C'è il desiderio di fare crescere e sviluppare i pezzi senza condizionamenti, bilanciando le dinamiche interne con la ripetizione, non sempre spiccicata, del riff portante. "The Rich Kids of Teheran", "El Duende" e "Architeuthis" oltrepassano gli 8 minuti e risultano essere, oltre ai più compositi, i brani migliori. All'interno, fraseggi di chitarra, spunti armonici e inserti di synth (Chris Peters e Piotre Benton) si alternano organicamente creando una relazione con l'ascoltatore dove si realizza l'alleggerimento dello spazio/tempo.
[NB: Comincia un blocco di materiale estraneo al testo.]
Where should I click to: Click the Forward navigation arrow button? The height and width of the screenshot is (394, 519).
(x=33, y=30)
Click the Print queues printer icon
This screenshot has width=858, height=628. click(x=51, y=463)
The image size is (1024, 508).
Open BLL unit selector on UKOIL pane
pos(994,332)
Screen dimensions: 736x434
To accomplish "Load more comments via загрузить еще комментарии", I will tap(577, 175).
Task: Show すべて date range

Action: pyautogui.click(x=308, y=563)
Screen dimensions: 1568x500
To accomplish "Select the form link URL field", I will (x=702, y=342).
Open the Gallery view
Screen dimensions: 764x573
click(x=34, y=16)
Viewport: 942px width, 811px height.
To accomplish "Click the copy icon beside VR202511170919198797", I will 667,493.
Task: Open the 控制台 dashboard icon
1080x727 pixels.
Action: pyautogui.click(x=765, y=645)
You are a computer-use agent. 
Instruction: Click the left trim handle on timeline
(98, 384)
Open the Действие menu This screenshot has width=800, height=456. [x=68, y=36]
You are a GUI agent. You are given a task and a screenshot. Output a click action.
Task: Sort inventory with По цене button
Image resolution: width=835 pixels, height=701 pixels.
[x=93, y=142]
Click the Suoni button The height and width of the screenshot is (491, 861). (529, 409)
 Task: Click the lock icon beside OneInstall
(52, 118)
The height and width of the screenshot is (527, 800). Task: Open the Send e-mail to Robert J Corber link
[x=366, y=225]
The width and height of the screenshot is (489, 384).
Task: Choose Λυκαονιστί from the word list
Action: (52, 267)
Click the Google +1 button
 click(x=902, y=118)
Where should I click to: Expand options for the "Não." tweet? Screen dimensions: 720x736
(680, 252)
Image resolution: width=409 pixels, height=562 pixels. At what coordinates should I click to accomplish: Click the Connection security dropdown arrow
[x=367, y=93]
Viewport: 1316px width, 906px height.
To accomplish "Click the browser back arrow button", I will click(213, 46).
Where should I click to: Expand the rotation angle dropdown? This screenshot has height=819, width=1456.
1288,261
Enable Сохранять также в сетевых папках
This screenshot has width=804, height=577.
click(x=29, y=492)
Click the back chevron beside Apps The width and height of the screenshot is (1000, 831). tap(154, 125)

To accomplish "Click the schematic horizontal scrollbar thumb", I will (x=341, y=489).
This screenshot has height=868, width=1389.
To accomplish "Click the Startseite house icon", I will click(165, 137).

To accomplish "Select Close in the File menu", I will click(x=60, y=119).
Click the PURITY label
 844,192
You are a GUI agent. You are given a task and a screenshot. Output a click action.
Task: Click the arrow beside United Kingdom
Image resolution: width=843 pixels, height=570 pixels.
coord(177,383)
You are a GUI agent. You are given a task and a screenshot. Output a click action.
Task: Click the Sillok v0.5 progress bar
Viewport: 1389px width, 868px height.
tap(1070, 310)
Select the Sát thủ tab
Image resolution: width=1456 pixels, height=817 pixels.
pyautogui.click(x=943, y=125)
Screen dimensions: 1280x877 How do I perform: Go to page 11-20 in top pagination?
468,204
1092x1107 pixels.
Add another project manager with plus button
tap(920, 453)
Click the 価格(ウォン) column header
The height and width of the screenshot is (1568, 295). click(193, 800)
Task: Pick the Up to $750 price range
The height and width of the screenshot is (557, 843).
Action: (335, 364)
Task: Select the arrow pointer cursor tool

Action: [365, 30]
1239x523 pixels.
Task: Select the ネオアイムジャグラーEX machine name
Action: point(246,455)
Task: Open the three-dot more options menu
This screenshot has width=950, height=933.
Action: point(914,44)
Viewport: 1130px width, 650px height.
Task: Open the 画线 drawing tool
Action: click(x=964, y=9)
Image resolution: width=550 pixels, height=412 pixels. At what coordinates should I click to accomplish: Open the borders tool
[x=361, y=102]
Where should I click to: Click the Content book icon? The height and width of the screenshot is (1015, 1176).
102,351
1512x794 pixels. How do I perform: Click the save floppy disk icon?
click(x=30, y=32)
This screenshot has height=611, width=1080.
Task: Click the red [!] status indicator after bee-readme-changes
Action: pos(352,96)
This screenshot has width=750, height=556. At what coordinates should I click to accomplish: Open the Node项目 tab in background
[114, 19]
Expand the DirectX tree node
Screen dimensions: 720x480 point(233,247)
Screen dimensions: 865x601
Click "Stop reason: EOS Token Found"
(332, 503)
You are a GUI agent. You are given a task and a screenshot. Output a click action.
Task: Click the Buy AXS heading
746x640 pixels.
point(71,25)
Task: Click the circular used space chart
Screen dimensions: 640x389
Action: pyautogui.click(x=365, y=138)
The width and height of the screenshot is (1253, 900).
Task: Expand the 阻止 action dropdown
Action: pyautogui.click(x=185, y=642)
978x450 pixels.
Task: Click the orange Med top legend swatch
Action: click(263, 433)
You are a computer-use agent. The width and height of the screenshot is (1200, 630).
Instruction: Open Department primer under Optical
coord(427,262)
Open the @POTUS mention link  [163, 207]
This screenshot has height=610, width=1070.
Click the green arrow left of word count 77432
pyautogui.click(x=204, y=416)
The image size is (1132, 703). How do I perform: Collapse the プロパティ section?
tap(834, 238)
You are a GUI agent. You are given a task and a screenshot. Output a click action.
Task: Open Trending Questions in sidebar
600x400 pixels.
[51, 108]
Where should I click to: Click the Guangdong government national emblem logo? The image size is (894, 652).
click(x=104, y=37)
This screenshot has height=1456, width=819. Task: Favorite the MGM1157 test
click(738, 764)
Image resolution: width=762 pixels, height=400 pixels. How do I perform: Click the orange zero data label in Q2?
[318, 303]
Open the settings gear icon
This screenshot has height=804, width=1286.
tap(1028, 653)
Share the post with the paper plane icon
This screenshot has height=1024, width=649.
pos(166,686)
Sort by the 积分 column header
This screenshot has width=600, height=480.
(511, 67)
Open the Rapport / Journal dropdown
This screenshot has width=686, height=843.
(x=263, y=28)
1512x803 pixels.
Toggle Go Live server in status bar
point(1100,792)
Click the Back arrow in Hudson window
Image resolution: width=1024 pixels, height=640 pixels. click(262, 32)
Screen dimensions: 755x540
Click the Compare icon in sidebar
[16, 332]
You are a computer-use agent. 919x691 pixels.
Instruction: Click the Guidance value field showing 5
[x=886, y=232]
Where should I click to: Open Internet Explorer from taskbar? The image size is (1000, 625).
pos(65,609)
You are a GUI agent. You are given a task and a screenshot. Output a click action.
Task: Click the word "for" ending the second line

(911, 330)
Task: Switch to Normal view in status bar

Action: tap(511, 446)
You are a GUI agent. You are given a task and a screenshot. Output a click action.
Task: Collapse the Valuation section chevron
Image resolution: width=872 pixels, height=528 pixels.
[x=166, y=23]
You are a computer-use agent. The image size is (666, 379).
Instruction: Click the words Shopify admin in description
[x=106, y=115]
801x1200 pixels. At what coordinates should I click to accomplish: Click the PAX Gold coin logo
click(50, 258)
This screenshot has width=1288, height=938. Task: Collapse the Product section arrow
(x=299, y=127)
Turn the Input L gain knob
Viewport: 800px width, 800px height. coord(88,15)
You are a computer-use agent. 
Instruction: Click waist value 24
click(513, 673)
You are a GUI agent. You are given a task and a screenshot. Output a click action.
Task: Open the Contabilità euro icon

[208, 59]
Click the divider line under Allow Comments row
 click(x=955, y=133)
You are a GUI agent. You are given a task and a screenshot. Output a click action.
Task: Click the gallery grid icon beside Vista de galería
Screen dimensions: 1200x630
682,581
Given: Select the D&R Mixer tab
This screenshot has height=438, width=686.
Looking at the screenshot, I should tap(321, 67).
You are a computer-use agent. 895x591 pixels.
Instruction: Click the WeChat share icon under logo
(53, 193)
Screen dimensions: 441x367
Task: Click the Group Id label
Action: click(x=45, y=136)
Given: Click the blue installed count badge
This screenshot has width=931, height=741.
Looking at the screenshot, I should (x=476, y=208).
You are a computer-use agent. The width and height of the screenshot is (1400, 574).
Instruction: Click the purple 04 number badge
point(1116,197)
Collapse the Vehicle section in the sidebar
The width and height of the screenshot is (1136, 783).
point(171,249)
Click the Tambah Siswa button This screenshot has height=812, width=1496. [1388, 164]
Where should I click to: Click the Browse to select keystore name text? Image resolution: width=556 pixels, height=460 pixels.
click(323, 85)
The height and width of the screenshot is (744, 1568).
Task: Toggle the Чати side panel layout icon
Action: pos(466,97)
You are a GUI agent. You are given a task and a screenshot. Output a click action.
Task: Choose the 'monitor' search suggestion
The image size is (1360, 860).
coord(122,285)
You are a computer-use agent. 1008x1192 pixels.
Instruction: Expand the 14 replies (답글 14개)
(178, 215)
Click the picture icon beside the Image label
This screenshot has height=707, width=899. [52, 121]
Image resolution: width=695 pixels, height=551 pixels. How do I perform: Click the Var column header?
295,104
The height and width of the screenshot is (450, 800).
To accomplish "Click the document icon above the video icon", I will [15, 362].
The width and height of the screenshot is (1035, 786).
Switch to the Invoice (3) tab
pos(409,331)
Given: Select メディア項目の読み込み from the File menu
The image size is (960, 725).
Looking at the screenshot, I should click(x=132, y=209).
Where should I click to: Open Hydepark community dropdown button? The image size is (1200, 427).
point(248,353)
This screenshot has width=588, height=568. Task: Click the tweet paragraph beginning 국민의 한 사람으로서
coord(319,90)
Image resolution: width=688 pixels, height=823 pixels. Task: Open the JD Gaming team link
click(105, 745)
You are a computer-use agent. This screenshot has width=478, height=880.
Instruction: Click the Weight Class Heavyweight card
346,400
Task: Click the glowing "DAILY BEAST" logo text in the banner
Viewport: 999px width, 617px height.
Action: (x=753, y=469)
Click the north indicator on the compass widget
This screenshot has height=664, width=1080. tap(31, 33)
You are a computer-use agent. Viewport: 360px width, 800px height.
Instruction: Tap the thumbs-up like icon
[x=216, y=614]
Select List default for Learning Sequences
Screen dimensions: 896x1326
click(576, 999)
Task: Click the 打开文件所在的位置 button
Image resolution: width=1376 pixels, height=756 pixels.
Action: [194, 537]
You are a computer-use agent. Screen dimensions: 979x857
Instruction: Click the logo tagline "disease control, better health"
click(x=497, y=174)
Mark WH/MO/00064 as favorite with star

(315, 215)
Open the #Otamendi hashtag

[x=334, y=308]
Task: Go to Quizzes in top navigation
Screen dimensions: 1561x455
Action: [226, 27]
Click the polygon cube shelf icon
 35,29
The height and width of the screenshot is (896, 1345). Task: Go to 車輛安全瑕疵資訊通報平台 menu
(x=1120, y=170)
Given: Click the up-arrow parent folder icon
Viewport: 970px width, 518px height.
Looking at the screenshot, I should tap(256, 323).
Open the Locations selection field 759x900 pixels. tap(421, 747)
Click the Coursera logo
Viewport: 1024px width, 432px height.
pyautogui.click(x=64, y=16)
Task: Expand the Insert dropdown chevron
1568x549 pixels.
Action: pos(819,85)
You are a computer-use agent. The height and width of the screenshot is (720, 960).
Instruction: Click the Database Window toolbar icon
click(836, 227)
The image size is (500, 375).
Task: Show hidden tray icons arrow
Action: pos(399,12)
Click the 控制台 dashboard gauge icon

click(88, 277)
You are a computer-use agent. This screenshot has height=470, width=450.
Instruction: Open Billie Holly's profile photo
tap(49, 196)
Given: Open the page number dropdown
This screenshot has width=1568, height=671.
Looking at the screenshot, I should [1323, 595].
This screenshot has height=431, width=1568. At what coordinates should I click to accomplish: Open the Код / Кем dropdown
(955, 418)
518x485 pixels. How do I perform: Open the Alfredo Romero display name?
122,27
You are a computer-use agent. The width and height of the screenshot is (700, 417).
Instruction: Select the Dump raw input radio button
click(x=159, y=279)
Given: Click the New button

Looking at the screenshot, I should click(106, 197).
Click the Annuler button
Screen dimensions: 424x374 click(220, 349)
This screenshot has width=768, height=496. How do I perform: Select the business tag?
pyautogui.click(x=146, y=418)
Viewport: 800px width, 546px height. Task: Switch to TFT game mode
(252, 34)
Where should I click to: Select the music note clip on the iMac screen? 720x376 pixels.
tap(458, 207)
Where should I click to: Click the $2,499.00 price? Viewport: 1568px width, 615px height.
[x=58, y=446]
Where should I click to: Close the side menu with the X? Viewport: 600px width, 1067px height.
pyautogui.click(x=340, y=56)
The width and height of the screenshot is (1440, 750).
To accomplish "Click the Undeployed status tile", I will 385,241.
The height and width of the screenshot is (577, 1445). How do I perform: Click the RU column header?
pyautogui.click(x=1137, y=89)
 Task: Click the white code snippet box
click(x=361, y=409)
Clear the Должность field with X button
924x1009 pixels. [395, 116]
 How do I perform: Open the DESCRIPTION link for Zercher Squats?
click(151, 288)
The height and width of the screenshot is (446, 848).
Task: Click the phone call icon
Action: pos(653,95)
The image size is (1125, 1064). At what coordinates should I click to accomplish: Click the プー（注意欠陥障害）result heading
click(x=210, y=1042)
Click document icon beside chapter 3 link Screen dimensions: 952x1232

Merito soprattutto del cantante/chitarrista Filippo Leonardi, capace di essere creativo e originale con pochi elementi, fuori dalla logica del funambolismo a tutti i costi. Quando il dono della sintesi prende il sopravvento, si realizzano altri piccoli gioielli come "Young Rite" (bell'espressione a metà strada tra Yawning Man e Dead Meadow) e "Dead Polygon", titoli di coda, questa volta affidati alla chitarra acustica.

Alla fine del viaggio rimangono gli echi di una musica genuina e speciale insieme. La musica tuot court, non solo quella heavy psych e altresì quella italiana, è stata arricchita da un piccolo gioiello che ci auguriamo verrà ricordato tra quaranta anni come oggi noi ricordiamo i lavori degli anni Settanta.